The six months since the Nepal earthquake have been a busy time for Binod Ghale and the months ahead will be no less frenetic.
Not only does he have a newborn son, Saugat, to care for, but a home to rebuild and skills to improve that’ll boost his income and standard of living.
Generous support for Tearfund’s Nepal appeal meant that when Binod’s house in Ghalegaon Makwanpur, was left badly damaged and unsafe as a result of the quake, the 22-year-old’s family, including his grandmother, weren’t left bereft.
Tarpaulin sheets and blankets supplied by one of our partners enabled him to create a waterproof shelter, which proved invaluable when the monsoon rains started.
Later he was given two bundles of corrugated iron sheets, which he was able to erect over a timber structure and it was in this temporary house that his son was born.
Destroying to rebuild
Tearfund's Nepali partners are also helping Binod by improving his skills as a stonemason, enabling him to build earthquake-resistant buildings. Over the last three years, he’s been working as a stonemason’s assistant in Kathmandu, so Tearfund’s training will build on his existing knowledge.

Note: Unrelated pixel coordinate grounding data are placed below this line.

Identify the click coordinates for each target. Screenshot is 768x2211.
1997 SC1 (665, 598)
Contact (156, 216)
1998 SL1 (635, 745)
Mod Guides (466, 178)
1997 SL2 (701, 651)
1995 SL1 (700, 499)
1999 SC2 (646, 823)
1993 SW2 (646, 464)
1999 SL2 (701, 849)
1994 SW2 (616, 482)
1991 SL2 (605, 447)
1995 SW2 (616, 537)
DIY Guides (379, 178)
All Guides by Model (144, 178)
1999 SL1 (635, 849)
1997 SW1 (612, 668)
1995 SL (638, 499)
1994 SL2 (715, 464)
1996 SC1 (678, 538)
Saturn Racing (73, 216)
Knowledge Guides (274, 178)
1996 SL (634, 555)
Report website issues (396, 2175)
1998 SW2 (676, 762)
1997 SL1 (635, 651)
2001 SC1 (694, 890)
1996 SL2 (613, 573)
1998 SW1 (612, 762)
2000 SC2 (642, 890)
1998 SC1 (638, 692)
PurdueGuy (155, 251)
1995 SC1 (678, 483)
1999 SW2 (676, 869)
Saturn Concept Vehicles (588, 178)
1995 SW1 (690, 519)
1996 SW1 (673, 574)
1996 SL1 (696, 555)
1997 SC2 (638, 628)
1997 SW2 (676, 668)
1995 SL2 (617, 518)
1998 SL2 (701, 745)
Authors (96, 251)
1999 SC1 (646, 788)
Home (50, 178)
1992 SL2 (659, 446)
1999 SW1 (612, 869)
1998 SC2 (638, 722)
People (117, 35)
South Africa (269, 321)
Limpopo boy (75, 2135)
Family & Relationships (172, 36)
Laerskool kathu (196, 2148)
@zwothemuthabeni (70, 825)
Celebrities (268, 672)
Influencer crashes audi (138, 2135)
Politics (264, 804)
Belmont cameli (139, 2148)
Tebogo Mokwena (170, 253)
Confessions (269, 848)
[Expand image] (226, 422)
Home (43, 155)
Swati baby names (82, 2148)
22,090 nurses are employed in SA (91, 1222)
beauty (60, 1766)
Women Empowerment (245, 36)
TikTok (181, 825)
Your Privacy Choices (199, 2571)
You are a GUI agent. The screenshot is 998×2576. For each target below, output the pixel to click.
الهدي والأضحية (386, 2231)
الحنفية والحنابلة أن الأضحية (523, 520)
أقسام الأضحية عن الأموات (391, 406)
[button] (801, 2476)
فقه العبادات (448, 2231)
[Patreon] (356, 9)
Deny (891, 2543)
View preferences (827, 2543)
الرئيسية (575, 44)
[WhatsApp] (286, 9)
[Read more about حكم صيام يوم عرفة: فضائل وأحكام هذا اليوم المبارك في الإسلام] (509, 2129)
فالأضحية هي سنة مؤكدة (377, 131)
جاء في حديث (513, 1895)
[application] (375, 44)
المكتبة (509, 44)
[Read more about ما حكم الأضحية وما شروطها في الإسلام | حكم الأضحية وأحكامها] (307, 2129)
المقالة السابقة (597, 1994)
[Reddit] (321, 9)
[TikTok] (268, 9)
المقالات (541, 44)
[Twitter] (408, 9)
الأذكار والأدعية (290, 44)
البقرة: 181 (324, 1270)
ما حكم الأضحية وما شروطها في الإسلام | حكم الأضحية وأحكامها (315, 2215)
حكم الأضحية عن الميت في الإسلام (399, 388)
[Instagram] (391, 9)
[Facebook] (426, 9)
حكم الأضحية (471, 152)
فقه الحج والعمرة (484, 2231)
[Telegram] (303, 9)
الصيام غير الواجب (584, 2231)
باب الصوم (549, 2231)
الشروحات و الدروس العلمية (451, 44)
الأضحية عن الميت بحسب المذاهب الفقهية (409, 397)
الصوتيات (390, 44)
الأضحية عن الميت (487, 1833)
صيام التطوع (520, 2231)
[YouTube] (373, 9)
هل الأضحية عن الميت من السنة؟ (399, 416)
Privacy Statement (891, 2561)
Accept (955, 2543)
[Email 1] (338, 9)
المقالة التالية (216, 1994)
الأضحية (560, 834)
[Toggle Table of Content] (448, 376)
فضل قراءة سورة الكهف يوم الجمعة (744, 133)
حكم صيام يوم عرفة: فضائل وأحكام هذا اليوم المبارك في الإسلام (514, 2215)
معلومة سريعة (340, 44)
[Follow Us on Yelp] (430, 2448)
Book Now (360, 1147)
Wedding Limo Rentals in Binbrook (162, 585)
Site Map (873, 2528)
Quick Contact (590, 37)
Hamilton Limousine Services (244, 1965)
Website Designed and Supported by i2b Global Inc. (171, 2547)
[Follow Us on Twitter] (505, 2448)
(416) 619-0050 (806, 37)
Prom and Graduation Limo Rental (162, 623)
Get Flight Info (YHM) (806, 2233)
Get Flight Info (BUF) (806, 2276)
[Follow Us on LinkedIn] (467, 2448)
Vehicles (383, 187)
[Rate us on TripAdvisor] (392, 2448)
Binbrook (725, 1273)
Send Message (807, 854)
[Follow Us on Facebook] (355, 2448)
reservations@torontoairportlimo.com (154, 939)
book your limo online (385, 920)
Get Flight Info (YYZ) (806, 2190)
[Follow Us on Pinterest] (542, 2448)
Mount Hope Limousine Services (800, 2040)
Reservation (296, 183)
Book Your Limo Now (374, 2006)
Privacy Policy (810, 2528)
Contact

Binod is one of 180 masons that our partners are training. Their skills will be much in demand as many damaged areas have few skilled craftsmen to call on.
- the causes, effects and types of damage to homes caused by earthquakes
how to select good building materials
how to apply earthquake resilient construction techniques to buildings of stone and brick, e.g. by building better foundations, using reinforced concrete, constructing more stable roofs with bracing locking systems in the walls and roof
Despite facing the prospect of having to flatten his damaged house and rebuild it, Binod is grateful that Tearfund's partner's are equipping him with the skills to not only rebuild his own future, but that of many others affected by the quake.
Please pray for Binod and others like him who face months of rebuilding work in Nepal.